What needs to be done: Each record that follows must be printed exactly as given.

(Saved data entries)
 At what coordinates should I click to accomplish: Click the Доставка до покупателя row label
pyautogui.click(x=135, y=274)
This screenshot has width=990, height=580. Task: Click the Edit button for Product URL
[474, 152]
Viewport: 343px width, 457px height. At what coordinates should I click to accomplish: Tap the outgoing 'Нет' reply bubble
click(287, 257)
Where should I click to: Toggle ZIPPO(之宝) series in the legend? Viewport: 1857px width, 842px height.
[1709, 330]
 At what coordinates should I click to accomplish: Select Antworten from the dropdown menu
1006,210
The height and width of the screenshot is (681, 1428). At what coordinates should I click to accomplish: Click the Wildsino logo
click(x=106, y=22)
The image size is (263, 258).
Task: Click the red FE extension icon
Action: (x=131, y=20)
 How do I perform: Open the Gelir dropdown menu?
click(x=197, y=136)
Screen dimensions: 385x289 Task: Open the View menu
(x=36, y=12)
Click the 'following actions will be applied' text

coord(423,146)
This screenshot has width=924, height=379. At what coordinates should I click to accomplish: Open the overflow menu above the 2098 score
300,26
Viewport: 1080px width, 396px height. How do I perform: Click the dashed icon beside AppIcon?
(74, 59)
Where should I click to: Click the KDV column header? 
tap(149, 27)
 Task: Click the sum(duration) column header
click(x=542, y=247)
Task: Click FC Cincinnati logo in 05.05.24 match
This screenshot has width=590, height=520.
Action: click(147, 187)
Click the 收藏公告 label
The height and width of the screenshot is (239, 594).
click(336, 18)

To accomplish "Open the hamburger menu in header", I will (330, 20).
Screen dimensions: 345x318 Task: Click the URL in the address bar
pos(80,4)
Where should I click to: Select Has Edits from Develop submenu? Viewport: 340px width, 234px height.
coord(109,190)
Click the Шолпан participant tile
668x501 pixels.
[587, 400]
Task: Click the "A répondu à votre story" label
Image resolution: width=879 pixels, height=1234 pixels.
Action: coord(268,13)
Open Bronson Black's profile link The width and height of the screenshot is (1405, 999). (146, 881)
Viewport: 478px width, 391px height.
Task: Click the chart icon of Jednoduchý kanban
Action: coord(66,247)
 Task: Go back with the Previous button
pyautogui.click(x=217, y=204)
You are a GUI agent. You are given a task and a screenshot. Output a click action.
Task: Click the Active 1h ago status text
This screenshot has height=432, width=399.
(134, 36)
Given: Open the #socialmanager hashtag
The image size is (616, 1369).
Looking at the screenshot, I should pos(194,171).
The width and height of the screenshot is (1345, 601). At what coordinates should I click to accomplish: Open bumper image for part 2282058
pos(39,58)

Output for this exercise:
 At what coordinates should I click to accomplish: Click the Доставка до покупателя row label
pyautogui.click(x=135, y=274)
This screenshot has width=990, height=580. Task: Click the Edit button for Product URL
[474, 152]
Viewport: 343px width, 457px height. At what coordinates should I click to accomplish: Tap the outgoing 'Нет' reply bubble
click(287, 257)
Where should I click to: Toggle ZIPPO(之宝) series in the legend? Viewport: 1857px width, 842px height.
[1709, 330]
 At what coordinates should I click to accomplish: Select Antworten from the dropdown menu
1006,210
The height and width of the screenshot is (681, 1428). At what coordinates should I click to accomplish: Click the Wildsino logo
click(x=106, y=22)
The image size is (263, 258).
Task: Click the red FE extension icon
Action: (x=131, y=20)
 How do I perform: Open the Gelir dropdown menu?
click(x=197, y=136)
Screen dimensions: 385x289 Task: Open the View menu
(x=36, y=12)
Click the 'following actions will be applied' text

coord(423,146)
This screenshot has width=924, height=379. At what coordinates should I click to accomplish: Open the overflow menu above the 2098 score
300,26
Viewport: 1080px width, 396px height. How do I perform: Click the dashed icon beside AppIcon?
(74, 59)
Where should I click to: Click the KDV column header? 
tap(149, 27)
 Task: Click the sum(duration) column header
click(x=542, y=247)
Task: Click FC Cincinnati logo in 05.05.24 match
This screenshot has width=590, height=520.
Action: click(147, 187)
Click the 收藏公告 label
The height and width of the screenshot is (239, 594).
click(336, 18)

To accomplish "Open the hamburger menu in header", I will (330, 20).
Screen dimensions: 345x318 Task: Click the URL in the address bar
pos(80,4)
Where should I click to: Select Has Edits from Develop submenu? Viewport: 340px width, 234px height.
coord(109,190)
Click the Шолпан participant tile
668x501 pixels.
[587, 400]
Task: Click the "A répondu à votre story" label
Image resolution: width=879 pixels, height=1234 pixels.
Action: coord(268,13)
Open Bronson Black's profile link The width and height of the screenshot is (1405, 999). (146, 881)
Viewport: 478px width, 391px height.
Task: Click the chart icon of Jednoduchý kanban
Action: coord(66,247)
 Task: Go back with the Previous button
pyautogui.click(x=217, y=204)
You are a GUI agent. You are given a task and a screenshot. Output a click action.
Task: Click the Active 1h ago status text
This screenshot has height=432, width=399.
(134, 36)
Given: Open the #socialmanager hashtag
The image size is (616, 1369).
Looking at the screenshot, I should pos(194,171).
The width and height of the screenshot is (1345, 601). At what coordinates should I click to accomplish: Open bumper image for part 2282058
pos(39,58)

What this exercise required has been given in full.